Task prompt: Find the line containing "You are a computer-use agent. The image" in the entries below. Restate it and each line after it, word for word, up to and including the line containing "Play the video on the China trending story".

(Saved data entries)
........
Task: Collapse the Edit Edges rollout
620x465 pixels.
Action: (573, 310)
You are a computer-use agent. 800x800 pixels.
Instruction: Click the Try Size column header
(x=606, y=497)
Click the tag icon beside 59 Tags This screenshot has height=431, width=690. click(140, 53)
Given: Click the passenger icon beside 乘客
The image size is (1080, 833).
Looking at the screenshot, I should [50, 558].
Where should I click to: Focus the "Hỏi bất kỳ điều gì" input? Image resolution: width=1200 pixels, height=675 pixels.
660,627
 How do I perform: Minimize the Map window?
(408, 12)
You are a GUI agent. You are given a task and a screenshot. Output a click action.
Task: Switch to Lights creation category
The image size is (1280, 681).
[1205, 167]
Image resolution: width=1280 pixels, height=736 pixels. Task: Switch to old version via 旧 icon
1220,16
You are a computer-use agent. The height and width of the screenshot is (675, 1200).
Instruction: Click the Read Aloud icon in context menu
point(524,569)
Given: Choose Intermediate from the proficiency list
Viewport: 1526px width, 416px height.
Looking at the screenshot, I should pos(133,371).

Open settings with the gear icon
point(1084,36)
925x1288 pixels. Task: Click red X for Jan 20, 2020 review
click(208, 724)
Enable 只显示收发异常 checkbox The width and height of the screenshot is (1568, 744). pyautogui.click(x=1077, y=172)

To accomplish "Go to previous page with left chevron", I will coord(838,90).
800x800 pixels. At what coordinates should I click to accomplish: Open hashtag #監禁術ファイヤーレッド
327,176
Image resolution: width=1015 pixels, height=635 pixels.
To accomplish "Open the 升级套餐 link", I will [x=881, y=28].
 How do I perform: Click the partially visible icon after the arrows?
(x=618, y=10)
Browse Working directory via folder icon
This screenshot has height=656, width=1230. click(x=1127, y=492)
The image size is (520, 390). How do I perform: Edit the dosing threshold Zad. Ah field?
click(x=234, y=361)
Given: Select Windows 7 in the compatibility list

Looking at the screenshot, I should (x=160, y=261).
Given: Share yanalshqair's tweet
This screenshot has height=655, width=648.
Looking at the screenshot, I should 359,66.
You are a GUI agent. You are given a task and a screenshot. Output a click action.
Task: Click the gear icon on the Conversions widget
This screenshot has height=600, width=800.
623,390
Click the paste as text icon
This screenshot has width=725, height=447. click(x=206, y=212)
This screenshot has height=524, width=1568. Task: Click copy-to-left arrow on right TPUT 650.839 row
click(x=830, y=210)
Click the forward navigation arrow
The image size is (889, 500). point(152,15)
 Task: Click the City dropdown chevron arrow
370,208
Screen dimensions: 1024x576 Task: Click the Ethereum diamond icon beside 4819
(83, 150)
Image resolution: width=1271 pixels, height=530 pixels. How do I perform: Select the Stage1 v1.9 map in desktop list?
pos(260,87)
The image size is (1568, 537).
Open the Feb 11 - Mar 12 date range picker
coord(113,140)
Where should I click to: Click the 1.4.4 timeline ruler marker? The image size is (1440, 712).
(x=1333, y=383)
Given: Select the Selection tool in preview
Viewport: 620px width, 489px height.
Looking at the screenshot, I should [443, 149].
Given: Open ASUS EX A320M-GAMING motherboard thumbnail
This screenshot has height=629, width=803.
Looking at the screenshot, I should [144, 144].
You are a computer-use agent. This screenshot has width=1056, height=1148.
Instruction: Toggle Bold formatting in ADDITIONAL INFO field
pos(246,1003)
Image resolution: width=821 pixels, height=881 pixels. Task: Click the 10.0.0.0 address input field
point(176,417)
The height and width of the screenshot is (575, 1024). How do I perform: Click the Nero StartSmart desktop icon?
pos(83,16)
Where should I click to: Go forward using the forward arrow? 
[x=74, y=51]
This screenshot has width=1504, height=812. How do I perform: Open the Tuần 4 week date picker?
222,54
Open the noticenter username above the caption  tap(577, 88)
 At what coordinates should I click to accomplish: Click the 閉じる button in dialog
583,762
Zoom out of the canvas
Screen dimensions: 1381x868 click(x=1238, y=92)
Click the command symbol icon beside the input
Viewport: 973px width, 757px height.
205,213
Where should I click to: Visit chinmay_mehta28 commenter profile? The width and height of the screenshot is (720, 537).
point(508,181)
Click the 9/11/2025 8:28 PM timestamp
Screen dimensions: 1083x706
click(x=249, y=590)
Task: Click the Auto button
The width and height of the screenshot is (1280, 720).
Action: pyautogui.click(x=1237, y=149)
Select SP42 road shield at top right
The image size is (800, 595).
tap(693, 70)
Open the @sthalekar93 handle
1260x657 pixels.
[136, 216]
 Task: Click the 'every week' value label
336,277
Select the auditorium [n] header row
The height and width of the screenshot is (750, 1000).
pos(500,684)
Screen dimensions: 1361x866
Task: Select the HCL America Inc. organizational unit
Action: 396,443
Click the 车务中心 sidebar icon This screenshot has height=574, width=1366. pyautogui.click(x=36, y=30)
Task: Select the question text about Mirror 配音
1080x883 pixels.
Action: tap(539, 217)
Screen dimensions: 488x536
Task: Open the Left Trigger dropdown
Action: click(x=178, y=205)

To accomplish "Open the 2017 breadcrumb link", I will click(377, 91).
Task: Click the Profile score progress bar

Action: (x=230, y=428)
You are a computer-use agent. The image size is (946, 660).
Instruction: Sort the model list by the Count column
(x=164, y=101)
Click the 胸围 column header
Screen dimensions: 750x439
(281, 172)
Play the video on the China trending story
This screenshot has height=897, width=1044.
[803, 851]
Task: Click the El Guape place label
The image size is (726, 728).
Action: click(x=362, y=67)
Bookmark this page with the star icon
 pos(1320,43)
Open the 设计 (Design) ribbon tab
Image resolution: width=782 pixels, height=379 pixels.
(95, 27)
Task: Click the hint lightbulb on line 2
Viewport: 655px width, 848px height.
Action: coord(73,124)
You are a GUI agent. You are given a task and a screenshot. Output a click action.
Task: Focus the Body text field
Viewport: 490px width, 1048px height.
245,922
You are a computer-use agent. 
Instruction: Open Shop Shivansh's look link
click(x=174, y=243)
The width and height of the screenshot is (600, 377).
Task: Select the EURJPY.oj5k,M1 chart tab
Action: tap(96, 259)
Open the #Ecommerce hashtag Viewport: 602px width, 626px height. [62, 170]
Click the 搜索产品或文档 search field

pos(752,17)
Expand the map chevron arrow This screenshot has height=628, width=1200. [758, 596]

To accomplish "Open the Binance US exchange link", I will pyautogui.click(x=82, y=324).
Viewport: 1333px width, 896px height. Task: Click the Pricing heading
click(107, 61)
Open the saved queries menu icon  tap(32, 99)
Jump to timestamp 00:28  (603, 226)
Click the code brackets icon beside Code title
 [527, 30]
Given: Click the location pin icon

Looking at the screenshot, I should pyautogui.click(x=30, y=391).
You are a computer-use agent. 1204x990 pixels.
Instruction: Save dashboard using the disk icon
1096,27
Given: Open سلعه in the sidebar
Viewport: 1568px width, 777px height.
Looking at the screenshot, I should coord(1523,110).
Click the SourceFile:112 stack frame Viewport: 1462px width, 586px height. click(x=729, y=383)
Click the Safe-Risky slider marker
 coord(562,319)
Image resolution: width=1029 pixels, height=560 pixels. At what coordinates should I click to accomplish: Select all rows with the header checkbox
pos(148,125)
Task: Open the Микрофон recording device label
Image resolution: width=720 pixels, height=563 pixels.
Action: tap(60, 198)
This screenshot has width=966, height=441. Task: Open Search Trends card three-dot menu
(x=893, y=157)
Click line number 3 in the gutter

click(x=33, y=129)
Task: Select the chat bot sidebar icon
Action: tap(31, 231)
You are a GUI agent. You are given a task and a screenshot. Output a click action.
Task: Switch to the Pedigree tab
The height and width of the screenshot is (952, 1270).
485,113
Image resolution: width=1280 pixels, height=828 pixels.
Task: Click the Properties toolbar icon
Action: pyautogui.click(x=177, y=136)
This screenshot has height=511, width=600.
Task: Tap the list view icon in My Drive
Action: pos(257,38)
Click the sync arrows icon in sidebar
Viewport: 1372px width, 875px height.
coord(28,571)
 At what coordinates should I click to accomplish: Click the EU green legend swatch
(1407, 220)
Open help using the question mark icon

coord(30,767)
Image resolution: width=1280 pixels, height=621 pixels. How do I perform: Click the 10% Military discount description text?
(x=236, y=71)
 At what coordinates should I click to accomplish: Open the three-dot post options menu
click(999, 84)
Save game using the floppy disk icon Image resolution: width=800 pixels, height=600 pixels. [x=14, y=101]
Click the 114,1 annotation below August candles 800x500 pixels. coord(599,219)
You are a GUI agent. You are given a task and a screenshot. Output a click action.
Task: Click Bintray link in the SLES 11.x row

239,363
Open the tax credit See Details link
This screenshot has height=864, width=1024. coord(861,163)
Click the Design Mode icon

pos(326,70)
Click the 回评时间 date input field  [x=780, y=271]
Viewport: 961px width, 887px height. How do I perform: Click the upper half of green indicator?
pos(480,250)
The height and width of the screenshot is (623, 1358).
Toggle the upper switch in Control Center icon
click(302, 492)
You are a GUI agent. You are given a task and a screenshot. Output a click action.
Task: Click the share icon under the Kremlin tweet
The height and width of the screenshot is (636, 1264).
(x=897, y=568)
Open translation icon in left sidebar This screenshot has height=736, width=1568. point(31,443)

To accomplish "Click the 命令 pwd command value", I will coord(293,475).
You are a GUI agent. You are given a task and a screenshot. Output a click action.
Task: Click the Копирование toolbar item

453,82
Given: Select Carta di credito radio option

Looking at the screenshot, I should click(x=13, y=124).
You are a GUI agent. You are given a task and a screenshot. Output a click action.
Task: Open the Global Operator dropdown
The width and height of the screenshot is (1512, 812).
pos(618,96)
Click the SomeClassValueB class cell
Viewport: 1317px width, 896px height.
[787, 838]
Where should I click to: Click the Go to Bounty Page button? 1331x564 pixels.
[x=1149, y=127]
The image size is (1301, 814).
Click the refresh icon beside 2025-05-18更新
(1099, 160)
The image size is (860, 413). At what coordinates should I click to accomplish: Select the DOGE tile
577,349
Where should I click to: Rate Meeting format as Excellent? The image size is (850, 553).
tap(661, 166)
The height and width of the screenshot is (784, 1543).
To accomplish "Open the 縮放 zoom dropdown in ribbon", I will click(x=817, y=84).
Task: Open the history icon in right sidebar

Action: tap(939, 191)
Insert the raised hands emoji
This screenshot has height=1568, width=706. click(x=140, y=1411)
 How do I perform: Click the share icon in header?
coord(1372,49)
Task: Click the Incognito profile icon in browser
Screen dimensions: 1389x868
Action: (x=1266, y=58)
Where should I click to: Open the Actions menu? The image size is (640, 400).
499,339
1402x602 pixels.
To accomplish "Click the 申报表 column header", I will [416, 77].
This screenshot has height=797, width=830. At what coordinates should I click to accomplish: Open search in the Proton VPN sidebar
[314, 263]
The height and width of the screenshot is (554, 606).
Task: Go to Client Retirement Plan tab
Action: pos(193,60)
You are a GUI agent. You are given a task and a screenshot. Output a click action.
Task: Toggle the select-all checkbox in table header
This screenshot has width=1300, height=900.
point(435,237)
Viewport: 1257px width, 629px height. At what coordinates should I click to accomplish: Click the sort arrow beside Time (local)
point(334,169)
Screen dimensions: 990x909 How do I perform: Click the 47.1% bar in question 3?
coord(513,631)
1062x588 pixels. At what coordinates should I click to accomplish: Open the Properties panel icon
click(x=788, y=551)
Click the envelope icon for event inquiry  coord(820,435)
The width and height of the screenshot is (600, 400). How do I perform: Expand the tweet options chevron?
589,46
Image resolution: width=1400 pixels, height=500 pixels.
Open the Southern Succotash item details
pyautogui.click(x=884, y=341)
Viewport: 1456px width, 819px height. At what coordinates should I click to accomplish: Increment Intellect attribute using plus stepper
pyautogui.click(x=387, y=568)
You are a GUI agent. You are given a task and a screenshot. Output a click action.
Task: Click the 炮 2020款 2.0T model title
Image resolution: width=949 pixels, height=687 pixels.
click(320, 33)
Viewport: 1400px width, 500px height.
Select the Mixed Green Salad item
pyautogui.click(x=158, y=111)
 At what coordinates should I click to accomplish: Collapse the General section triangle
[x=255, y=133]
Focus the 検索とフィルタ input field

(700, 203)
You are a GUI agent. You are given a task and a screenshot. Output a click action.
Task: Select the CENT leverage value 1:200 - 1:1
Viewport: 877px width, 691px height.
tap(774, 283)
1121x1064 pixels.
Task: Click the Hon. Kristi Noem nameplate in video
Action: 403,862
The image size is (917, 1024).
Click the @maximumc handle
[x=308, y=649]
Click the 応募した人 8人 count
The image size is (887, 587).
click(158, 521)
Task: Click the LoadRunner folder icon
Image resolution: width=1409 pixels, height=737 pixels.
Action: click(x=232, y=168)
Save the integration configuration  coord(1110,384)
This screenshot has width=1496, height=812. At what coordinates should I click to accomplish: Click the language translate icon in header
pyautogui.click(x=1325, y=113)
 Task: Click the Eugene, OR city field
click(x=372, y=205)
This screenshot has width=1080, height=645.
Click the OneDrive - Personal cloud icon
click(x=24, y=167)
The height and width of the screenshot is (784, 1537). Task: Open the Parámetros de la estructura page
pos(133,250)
........
Solution for this problem:
You are a computer-use agent. The image size is (946, 660).
Instruction: Sort the model list by the Count column
(x=164, y=101)
Click the 胸围 column header
Screen dimensions: 750x439
(281, 172)
Play the video on the China trending story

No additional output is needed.